— Begin INPUT FOR THIS TASK —

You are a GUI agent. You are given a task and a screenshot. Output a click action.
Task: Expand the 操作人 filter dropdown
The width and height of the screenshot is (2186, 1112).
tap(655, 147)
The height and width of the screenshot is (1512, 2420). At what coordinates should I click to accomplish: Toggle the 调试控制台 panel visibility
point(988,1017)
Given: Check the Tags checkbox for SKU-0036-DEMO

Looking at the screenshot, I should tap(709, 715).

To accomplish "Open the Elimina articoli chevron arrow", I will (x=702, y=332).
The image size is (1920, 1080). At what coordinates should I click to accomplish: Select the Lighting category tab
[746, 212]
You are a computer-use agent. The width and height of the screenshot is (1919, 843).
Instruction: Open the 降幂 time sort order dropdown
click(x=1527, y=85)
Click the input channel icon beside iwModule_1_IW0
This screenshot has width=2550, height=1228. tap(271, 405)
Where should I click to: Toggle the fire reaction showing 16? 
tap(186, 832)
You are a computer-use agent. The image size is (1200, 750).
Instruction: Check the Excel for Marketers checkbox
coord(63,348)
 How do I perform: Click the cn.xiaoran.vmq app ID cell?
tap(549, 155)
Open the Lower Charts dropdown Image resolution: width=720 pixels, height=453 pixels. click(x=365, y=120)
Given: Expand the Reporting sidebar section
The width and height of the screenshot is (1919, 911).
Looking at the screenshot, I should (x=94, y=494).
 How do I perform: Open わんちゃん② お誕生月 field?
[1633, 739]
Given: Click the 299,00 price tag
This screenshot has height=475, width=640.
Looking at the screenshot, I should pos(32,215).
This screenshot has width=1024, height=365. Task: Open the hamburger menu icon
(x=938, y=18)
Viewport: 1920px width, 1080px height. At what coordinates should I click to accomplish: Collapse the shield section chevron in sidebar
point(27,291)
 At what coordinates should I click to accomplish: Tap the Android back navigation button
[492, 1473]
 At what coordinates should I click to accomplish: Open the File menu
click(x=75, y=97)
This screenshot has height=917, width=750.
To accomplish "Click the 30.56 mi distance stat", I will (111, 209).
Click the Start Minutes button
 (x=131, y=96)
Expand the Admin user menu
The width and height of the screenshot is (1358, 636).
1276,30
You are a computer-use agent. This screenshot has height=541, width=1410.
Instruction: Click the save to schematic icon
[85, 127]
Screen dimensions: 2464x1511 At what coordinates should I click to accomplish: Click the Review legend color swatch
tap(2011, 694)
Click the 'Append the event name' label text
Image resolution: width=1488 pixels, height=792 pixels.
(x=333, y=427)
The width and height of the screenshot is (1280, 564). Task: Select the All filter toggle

— End INPUT FOR THIS TASK —

[WRITTEN EXERCISE]:
How many lines of the listing above contain the string "sidebar"? Case counts, and the reply should be the number alone.

[CORRECT ANSWER]:
2